▸ DATA FOR ANALYSIS:
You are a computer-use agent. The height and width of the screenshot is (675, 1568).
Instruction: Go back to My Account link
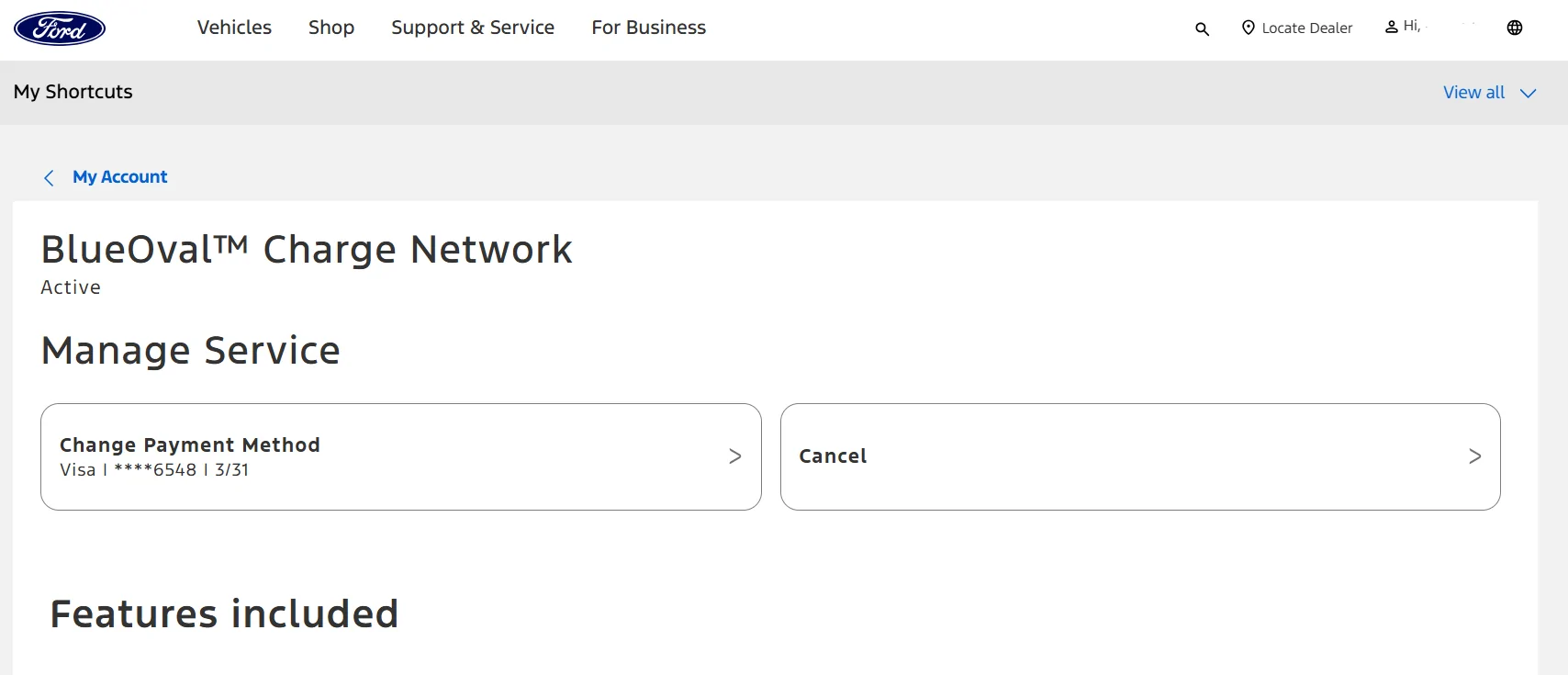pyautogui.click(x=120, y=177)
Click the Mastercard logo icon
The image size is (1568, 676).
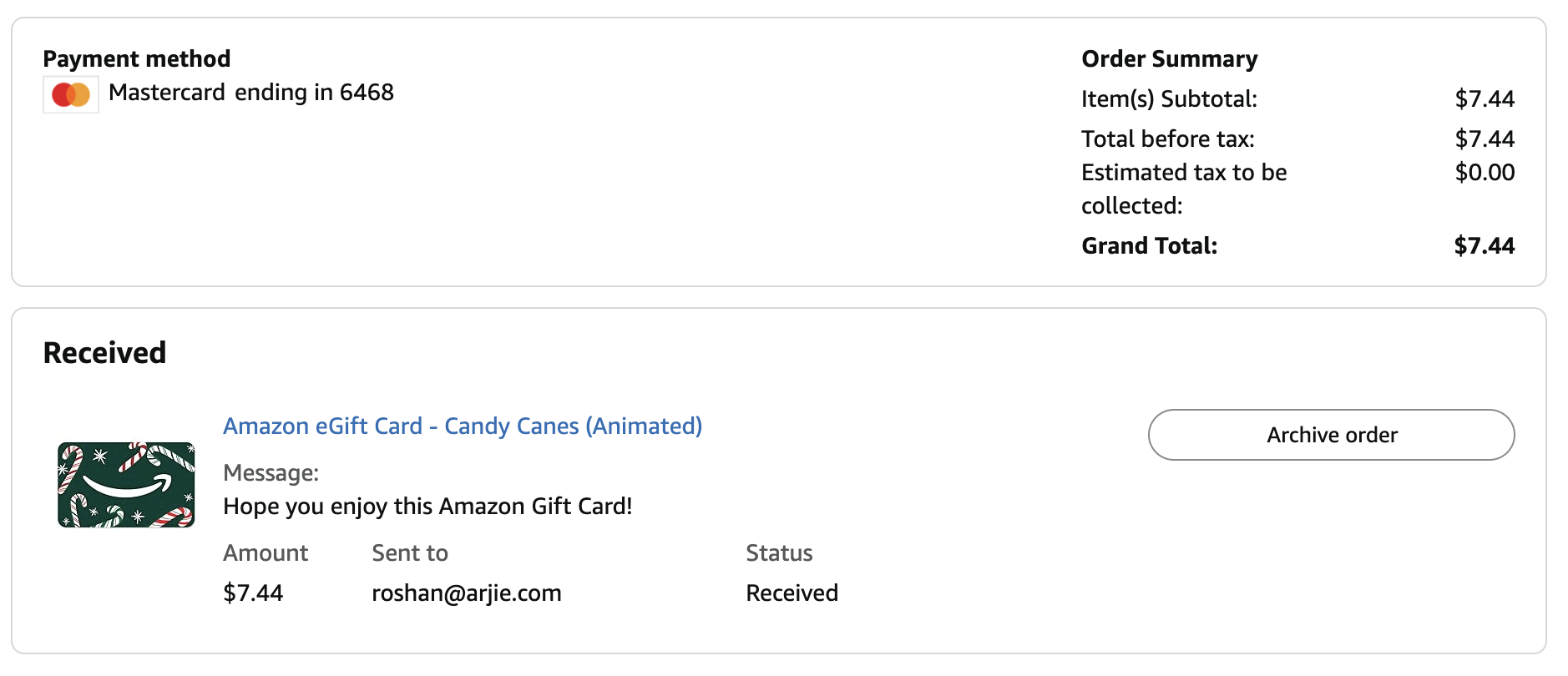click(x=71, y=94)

▸ WHAT IS REQUIRED: Images are not wanted in the copy. Please print the material above exactly.

▸ RESULT:
You are a computer-use agent. The height and width of the screenshot is (675, 1568).
Instruction: Go back to My Account link
pyautogui.click(x=120, y=177)
Click the Mastercard logo icon
The image size is (1568, 676).
click(x=71, y=94)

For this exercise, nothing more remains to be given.